* [Entries shown]:
---

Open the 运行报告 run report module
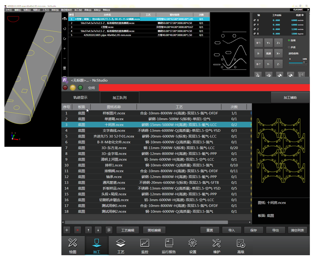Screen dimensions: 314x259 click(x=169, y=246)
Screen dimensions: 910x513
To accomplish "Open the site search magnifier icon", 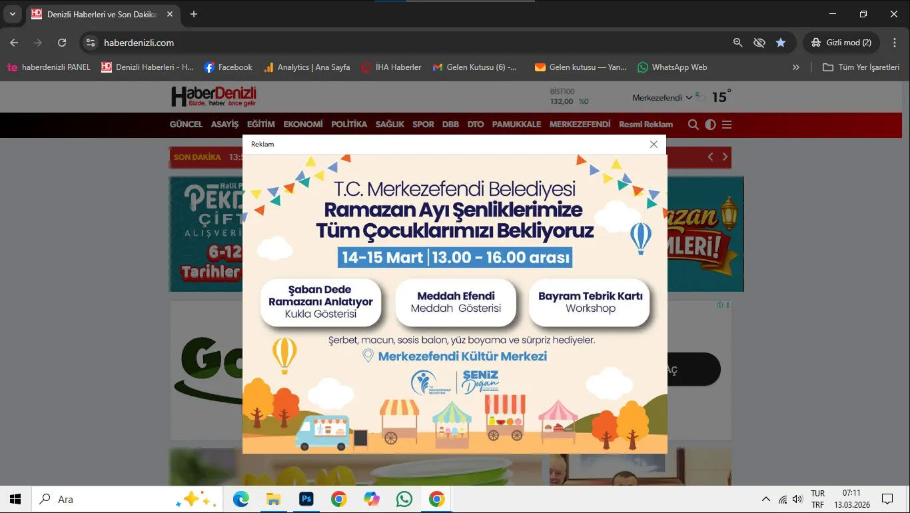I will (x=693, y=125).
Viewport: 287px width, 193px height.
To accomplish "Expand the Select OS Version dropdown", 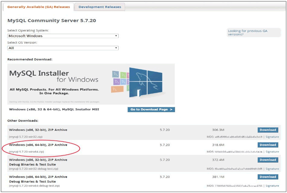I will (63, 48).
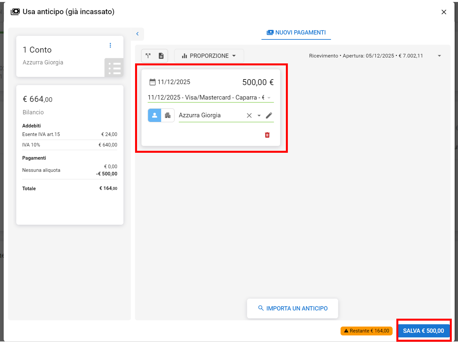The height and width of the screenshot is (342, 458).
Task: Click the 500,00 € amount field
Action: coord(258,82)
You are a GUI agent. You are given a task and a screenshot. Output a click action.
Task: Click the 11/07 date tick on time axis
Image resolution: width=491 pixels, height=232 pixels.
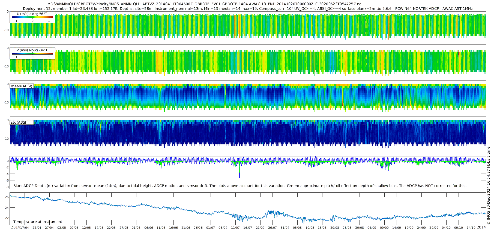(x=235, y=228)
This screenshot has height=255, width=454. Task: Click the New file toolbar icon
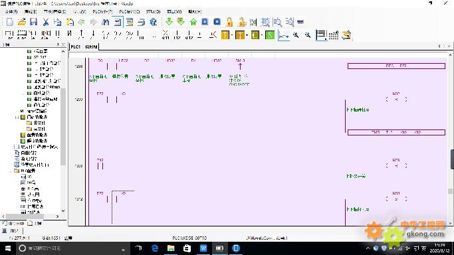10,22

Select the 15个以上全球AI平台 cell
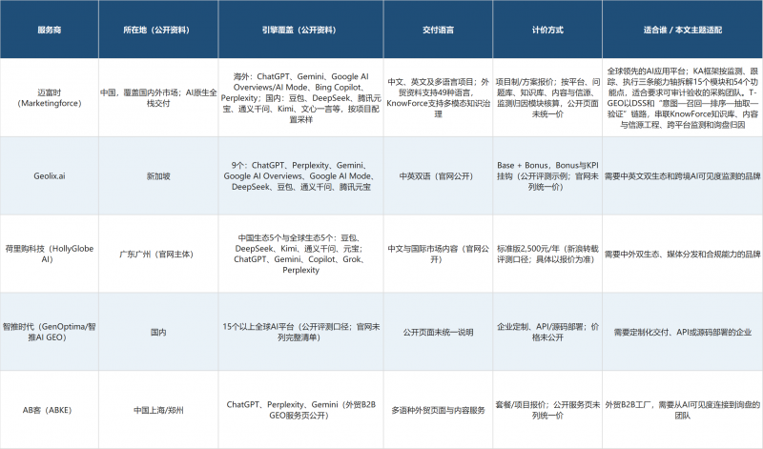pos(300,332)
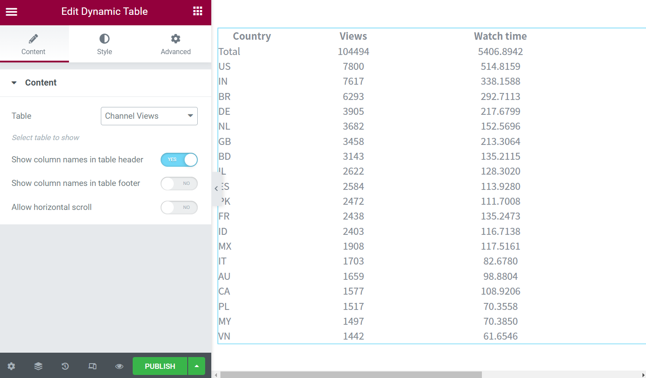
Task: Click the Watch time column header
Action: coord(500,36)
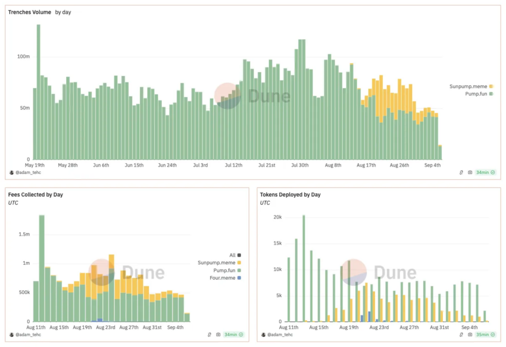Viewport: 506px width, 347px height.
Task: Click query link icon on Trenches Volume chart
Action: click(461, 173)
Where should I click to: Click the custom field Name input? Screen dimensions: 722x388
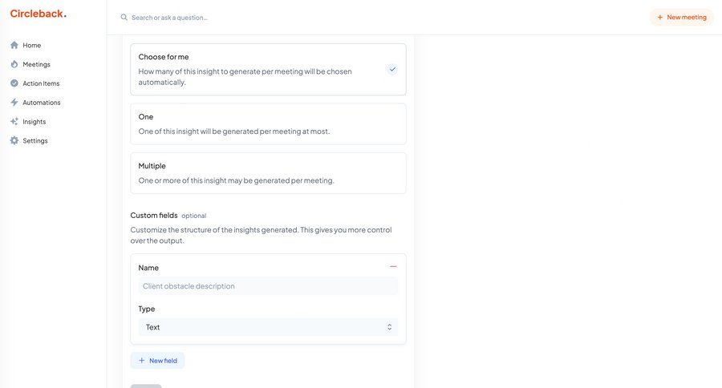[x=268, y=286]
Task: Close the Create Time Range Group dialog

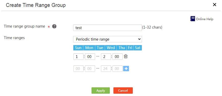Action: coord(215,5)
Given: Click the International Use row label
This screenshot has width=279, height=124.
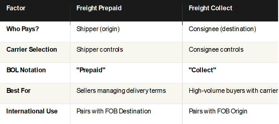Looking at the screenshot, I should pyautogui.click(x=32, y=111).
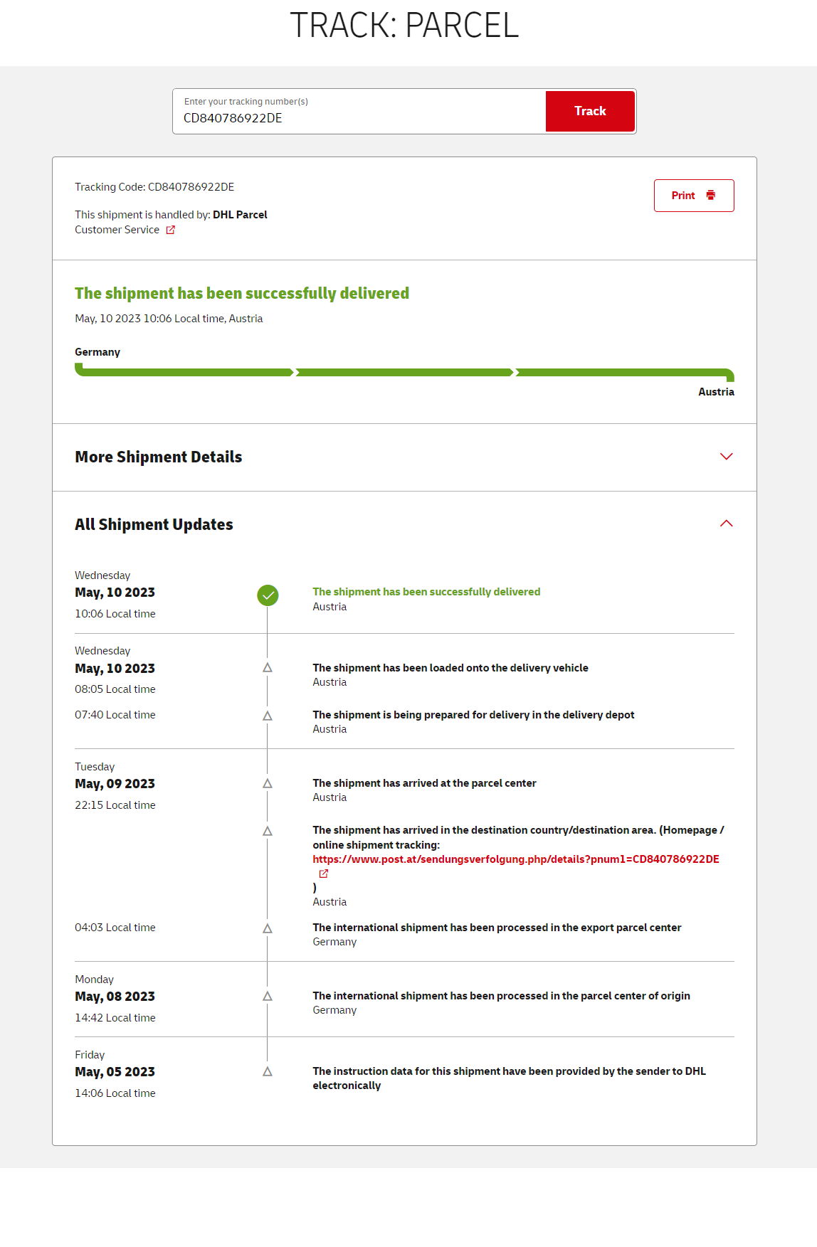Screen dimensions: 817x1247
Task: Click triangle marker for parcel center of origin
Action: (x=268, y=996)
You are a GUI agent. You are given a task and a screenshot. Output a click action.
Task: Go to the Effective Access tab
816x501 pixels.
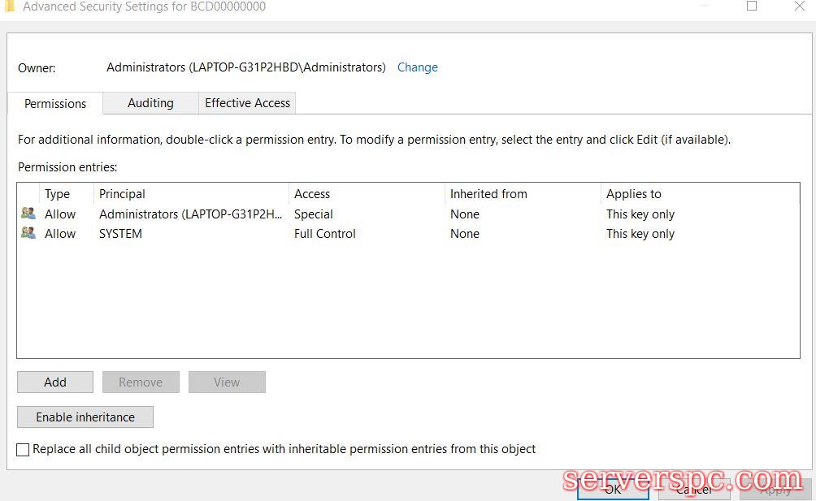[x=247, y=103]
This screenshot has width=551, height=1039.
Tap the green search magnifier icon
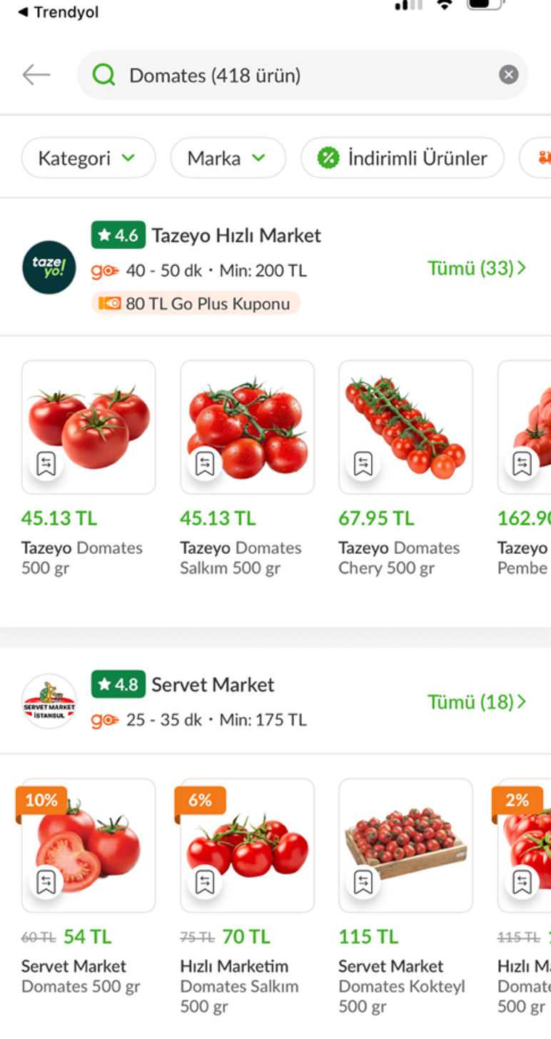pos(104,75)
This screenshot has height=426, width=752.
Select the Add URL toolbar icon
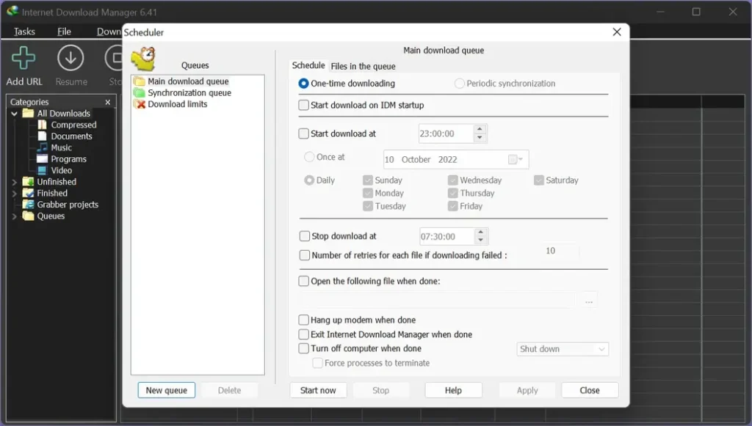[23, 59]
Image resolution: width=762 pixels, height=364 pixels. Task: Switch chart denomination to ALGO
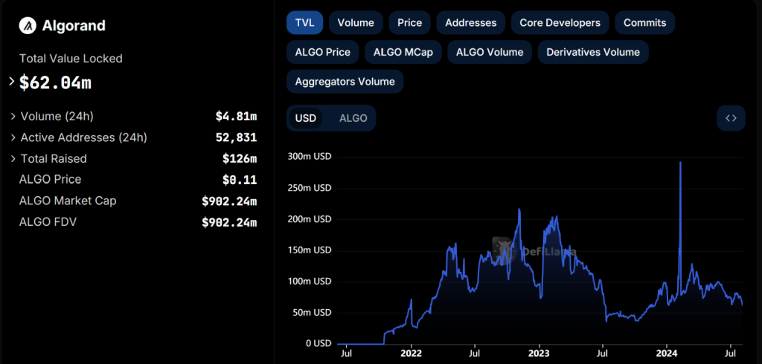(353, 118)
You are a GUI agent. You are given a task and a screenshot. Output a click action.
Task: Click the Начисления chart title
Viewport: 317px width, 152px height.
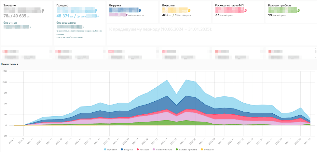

---

* [What the task asks]:
Your answer should be the lines above from the one that contains "This screenshot has height=426, width=752." through the last, set down exactly, with the pictures removed.

* [Task answer]:
This screenshot has height=426, width=752.
Select the Add URL toolbar icon
[23, 59]
Image resolution: width=762 pixels, height=364 pixels. Task: Switch chart denomination to ALGO
(353, 118)
You are a GUI agent. You are given a task and a screenshot. Output a click action.
Task: Click the Начисления chart title
Viewport: 317px width, 152px height.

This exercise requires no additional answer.